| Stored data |
________________________

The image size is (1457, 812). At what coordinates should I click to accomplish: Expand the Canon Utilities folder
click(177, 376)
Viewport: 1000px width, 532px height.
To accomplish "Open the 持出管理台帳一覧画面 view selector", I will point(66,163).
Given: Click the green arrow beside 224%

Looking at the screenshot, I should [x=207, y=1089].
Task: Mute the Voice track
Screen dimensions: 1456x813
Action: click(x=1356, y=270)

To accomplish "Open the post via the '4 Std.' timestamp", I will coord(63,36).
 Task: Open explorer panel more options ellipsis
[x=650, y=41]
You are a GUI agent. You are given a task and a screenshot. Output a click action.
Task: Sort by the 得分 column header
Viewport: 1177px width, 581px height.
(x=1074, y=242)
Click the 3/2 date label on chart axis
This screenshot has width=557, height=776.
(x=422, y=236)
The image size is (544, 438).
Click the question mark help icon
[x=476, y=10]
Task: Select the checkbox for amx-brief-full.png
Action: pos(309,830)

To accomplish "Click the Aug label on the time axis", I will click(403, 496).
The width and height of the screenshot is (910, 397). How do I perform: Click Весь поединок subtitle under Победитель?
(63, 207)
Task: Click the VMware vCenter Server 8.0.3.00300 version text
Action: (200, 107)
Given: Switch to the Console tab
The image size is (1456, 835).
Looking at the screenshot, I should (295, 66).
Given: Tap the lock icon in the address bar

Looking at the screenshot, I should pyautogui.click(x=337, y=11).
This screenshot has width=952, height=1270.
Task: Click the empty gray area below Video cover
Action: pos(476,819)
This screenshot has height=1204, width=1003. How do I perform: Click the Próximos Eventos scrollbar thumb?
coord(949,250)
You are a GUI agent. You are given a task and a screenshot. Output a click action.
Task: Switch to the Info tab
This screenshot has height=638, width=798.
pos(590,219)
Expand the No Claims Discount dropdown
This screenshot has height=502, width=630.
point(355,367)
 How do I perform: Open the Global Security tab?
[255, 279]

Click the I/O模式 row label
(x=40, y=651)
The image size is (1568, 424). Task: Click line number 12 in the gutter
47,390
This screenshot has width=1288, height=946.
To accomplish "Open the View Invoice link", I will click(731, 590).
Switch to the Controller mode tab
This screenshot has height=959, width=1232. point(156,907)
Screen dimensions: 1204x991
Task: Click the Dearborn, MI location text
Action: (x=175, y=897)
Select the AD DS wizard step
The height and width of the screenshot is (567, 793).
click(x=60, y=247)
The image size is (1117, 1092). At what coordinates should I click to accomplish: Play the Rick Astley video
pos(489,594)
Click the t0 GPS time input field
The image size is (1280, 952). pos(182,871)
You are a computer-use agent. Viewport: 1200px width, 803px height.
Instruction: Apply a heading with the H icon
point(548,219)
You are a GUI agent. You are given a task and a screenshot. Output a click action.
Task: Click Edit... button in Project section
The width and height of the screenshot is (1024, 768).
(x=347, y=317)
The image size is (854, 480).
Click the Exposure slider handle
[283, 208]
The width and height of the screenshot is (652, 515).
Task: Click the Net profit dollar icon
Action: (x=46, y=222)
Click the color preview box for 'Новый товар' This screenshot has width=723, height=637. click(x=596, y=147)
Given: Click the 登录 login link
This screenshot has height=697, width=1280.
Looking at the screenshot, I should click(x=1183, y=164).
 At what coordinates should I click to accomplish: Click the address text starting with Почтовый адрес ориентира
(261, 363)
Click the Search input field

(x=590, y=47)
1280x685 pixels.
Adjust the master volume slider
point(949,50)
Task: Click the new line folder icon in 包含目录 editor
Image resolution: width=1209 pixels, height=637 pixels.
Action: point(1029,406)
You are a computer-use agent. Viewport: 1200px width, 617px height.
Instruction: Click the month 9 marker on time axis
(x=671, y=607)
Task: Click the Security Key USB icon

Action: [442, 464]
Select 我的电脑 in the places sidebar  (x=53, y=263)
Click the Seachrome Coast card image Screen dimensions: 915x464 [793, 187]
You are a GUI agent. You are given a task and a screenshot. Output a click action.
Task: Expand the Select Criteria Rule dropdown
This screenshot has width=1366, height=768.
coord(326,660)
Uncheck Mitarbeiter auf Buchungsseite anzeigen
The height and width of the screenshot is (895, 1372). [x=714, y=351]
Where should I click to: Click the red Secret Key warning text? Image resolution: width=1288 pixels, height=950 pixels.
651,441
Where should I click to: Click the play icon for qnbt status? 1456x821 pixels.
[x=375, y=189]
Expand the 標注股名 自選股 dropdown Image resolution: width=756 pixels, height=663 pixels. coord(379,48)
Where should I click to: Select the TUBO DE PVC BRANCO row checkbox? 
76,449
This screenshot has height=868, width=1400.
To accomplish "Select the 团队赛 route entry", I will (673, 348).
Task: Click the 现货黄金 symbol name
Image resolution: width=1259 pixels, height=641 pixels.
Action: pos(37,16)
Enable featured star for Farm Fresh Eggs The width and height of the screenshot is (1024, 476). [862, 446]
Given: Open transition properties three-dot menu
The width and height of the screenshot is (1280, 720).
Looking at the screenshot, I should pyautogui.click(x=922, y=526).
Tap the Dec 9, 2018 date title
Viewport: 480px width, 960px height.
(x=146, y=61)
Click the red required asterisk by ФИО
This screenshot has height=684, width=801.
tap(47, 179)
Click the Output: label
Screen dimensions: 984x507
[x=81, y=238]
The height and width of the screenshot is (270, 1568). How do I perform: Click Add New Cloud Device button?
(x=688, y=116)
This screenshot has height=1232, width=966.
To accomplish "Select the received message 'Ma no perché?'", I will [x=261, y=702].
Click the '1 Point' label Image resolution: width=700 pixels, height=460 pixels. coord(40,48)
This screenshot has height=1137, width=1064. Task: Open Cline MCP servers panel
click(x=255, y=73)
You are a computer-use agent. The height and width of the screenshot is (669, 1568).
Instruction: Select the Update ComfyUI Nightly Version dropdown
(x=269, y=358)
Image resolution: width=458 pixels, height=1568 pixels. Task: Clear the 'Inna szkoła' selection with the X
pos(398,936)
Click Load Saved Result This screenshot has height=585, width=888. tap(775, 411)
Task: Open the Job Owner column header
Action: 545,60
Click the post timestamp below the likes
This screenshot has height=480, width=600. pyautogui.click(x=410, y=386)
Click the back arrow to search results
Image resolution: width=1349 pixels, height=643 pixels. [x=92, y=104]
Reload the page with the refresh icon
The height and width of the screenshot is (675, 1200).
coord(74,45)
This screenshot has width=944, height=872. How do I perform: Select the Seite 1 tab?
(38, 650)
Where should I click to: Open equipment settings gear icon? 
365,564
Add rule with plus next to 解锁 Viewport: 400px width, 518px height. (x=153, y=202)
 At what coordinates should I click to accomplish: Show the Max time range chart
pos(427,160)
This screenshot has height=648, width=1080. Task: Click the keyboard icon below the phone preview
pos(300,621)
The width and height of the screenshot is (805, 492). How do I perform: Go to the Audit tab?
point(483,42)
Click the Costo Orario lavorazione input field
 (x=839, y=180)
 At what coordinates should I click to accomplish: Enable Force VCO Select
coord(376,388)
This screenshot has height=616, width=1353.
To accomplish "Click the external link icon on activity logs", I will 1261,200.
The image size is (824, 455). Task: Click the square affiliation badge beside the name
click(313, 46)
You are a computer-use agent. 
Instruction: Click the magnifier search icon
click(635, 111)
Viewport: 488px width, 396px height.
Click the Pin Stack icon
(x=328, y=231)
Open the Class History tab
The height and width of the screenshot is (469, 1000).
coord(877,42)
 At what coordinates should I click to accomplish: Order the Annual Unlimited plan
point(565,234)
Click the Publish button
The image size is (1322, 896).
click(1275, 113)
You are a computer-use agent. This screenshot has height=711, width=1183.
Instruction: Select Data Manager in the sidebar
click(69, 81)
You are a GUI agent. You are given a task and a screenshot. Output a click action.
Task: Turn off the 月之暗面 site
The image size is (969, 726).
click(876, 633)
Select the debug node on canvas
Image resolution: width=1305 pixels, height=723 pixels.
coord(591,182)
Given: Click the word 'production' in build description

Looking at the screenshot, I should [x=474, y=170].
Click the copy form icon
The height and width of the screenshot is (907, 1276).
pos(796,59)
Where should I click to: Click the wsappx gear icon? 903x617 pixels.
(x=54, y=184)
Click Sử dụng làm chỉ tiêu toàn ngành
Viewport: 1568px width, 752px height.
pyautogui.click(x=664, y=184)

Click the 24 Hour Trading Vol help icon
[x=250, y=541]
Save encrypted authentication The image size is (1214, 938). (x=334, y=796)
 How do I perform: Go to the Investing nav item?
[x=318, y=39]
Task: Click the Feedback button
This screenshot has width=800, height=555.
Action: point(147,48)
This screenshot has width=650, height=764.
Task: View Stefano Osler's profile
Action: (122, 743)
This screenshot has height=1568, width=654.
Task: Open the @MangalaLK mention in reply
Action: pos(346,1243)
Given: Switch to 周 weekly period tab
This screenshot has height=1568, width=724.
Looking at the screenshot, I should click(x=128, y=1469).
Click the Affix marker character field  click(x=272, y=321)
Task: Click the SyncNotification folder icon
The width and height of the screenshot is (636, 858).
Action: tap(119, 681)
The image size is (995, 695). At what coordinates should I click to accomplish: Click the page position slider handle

________________________

Wherever the string "link" shows up in a line above, tally that line, and answer with the final number alone.

| SOLUTION TO THE PROBLEM |
3